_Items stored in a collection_

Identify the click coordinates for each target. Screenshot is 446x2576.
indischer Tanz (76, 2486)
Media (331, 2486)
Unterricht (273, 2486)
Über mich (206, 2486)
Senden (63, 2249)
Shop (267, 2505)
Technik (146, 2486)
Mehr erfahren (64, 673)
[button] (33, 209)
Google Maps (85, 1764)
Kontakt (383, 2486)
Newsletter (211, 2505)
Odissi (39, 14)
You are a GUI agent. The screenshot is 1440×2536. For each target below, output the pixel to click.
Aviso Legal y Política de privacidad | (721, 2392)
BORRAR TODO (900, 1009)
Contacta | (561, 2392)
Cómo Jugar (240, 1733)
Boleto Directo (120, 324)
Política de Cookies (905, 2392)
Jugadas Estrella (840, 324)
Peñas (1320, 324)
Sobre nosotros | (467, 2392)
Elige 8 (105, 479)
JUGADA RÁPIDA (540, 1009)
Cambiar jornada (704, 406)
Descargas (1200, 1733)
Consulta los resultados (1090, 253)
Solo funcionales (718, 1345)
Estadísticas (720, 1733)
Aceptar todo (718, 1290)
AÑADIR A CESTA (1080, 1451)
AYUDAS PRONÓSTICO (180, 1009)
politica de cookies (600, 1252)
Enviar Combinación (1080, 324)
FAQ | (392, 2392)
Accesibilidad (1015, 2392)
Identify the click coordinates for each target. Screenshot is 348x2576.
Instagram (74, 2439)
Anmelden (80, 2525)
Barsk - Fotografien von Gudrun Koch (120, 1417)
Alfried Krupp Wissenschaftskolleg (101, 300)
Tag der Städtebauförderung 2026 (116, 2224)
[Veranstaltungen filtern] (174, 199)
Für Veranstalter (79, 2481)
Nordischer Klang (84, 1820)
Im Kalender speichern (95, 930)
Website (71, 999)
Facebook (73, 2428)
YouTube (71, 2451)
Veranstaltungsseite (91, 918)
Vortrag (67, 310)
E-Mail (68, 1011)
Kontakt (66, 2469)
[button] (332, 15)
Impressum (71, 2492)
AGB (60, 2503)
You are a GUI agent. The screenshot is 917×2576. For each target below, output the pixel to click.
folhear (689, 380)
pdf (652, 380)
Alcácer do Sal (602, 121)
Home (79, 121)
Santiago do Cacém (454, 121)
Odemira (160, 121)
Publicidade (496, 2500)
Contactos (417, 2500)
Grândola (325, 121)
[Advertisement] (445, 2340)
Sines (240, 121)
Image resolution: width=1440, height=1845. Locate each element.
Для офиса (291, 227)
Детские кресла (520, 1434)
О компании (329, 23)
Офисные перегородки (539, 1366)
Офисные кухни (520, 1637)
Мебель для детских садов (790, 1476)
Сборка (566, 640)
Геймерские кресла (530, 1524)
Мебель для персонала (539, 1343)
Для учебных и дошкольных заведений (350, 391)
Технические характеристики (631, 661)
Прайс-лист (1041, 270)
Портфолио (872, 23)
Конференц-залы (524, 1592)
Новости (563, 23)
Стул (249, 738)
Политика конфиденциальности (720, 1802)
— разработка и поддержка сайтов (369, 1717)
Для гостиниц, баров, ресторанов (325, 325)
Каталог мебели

_Required work_
Arrange every line of the data above as a numbered list, omitting any blank lines.

_Correct output_
1. Identify the click coordinates for each target. Screenshot is 446x2576.
2. indischer Tanz (76, 2486)
3. Media (331, 2486)
4. Unterricht (273, 2486)
5. Über mich (206, 2486)
6. Senden (63, 2249)
7. Shop (267, 2505)
8. Technik (146, 2486)
9. Mehr erfahren (64, 673)
10. [button] (33, 209)
11. Google Maps (85, 1764)
12. Kontakt (383, 2486)
13. Newsletter (211, 2505)
14. Odissi (39, 14)
15. You are a GUI agent. The screenshot is 1440×2536. For each target below, output the pixel to click.
16. Aviso Legal y Política de privacidad | (721, 2392)
17. BORRAR TODO (900, 1009)
18. Contacta | (561, 2392)
19. Cómo Jugar (240, 1733)
20. Boleto Directo (120, 324)
21. Política de Cookies (905, 2392)
22. Jugadas Estrella (840, 324)
23. Peñas (1320, 324)
24. Sobre nosotros | (467, 2392)
25. Elige 8 (105, 479)
26. JUGADA RÁPIDA (540, 1009)
27. Cambiar jornada (704, 406)
28. Descargas (1200, 1733)
29. Consulta los resultados (1090, 253)
30. Solo funcionales (718, 1345)
31. Estadísticas (720, 1733)
32. Aceptar todo (718, 1290)
33. AÑADIR A CESTA (1080, 1451)
34. AYUDAS PRONÓSTICO (180, 1009)
35. politica de cookies (600, 1252)
36. Enviar Combinación (1080, 324)
37. FAQ | (392, 2392)
38. Accesibilidad (1015, 2392)
39. Identify the click coordinates for each target. Screenshot is 348x2576.
40. Instagram (74, 2439)
41. Anmelden (80, 2525)
42. Barsk - Fotografien von Gudrun Koch (120, 1417)
43. Alfried Krupp Wissenschaftskolleg (101, 300)
44. Tag der Städtebauförderung 2026 (116, 2224)
45. [Veranstaltungen filtern] (174, 199)
46. Für Veranstalter (79, 2481)
47. Nordischer Klang (84, 1820)
48. Im Kalender speichern (95, 930)
49. Website (71, 999)
50. Facebook (73, 2428)
51. YouTube (71, 2451)
52. Veranstaltungsseite (91, 918)
53. Vortrag (67, 310)
54. E-Mail (68, 1011)
55. Kontakt (66, 2469)
56. [button] (332, 15)
57. Impressum (71, 2492)
58. AGB (60, 2503)
59. You are a GUI agent. The screenshot is 917×2576. For each target below, output the pixel to click.
60. folhear (689, 380)
61. pdf (652, 380)
62. Alcácer do Sal (602, 121)
63. Home (79, 121)
64. Santiago do Cacém (454, 121)
65. Odemira (160, 121)
66. Publicidade (496, 2500)
67. Contactos (417, 2500)
68. Grândola (325, 121)
69. [Advertisement] (445, 2340)
70. Sines (240, 121)
71. Image resolution: width=1440, height=1845. Locate each element.
72. Для офиса (291, 227)
73. Детские кресла (520, 1434)
74. О компании (329, 23)
75. Офисные перегородки (539, 1366)
76. Офисные кухни (520, 1637)
77. Мебель для детских садов (790, 1476)
78. Сборка (566, 640)
79. Геймерские кресла (530, 1524)
80. Мебель для персонала (539, 1343)
81. Для учебных и дошкольных заведений (350, 391)
82. Технические характеристики (631, 661)
83. Прайс-лист (1041, 270)
84. Портфолио (872, 23)
85. Конференц-залы (524, 1592)
86. Новости (563, 23)
87. Стул (249, 738)
88. Политика конфиденциальности (720, 1802)
89. — разработка и поддержка сайтов (369, 1717)
90. Для гостиниц, баров, ресторанов (325, 325)
91. Каталог мебели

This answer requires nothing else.